Anonymisation

1 What does anonymisation of data mean?

2 Imagine you use a VPN to circumvent censorship in your country. What does your Internet Service Provider (ISP), that can be legally bound to hand over data to your government, see about your internet connection?

3 Imagine you use the Tor network to circumvent censorship in your country. What does the Tor network see about your internet connection?

4 With a VPN or the Tor browser, you can hide on the level of the IP address what you do on the internet, especially if your Internet Service Provider is legally bound to hand over your data to a government that you consider as your adversary. Is it enough to be “anonymous” on the internet?

Evaluation

1 What does anonymisation of data mean?

Your answer was wrong:

Anonymisation means that no data is used any more at all, so that a communication is invisible for everybody. 

Explaination:

No. Data is always necessary for a communication to be successful. Anonymisation, however, is a technique that makes it difficult for this data to be linked to the person who wants to be anonymous.

Your answer was wrong:

Anonymisation means that a message (‘plain text’) is encoded into a secure version (‘ciphertext’), so that only the authorised parties can read it, preferably only the sender and the recipient. The message can only be read by parties that are able to de-anonymise it, using a unique, secret key.

Explaination:

No. This is an explanation for encryption, which is different from anonymisation.

The correct answer is:

Anonymisation means that personally identifiable information is either removed, encrypted or hid behind a pseudonym, so that an adversary cannot link the data to the person who wants to be anonymous.

2 Imagine you use a VPN to circumvent censorship in your country. What does your Internet Service Provider (ISP), that can be legally bound to hand over data to your government, see about your internet connection?

The correct answer is:

The ISP sees that I use the VPN.

Your answer was wrong:

The ISP sees that I use the VPN and which websites I access, but it cannot block the websites anymore because of the VPN.

Explaination:

No. The ISP sees that you use the VPN, but not which websites you access.

Your answer was wrong:

The ISP does not see anything about my internet connection anymore.

Explaination:

No. The ISP sees that I use the VPN.

3 Imagine you use the Tor network to circumvent censorship in your country. What does the Tor network see about your internet connection?

Your answer was wrong:

The Tor network sees that you use Tor.

Explaination:

No. Tor is a decentralised network of servers, in which no single server sees that you use Tor or what websites you access. Therefore, you are anonymous.

Your answer was wrong:

The Tor network sees that you use Tor and which websites you access.

Explaination:

No. Tor is a decentralised network of servers, in which no single server sees that you use Tor or what websites you access. Therefore, you are anonymous.

The correct answer is:

Tor is a decentralised network of servers, in which no single server sees that you use Tor or what websites you access. Therefore, you are anonymous.

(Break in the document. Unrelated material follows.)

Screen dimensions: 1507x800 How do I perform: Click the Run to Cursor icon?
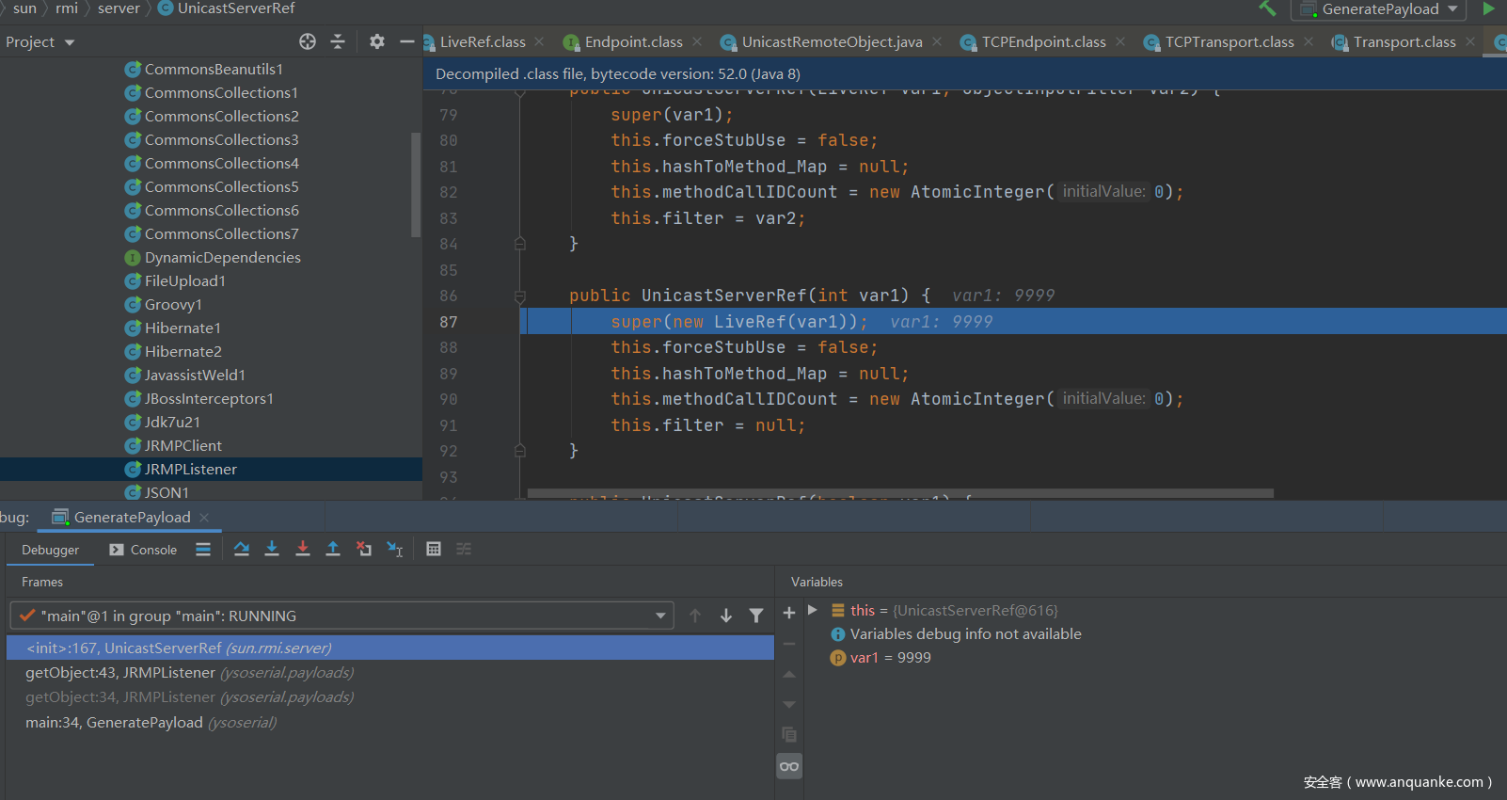click(x=395, y=549)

4 With a VPN or the Tor browser, you can hide on the level of the IP address what you do on the internet, especially if your Internet Service Provider is legally bound to hand over your data to a government that you consider as your adversary. Is it enough to be “anonymous” on the internet?

Your answer was wrong:

Yes. The IP addresses are the unique identifier on the internet. Hiding my IP address makes me anonymous.

Explaination:

No. There are many other ways to de-anonymise users on the internet, although IP addresses are often the most important way to de-anonymise user.

The correct answer is:

No. There are many other ways to de-anonymise users on the internet. For example with advertisement trackers, browser fingerprints or because a user communicates with clearly identifiable addresses like a publicly known email address. 

Your answer was wrong:

Yes, but only if the VPN provider is trustworthy and does not cooperate with the government.

Explaination:

No. There are many other ways to de-anonymise the users on the internet, although IP addresses are often the most important way to de-anonymise users.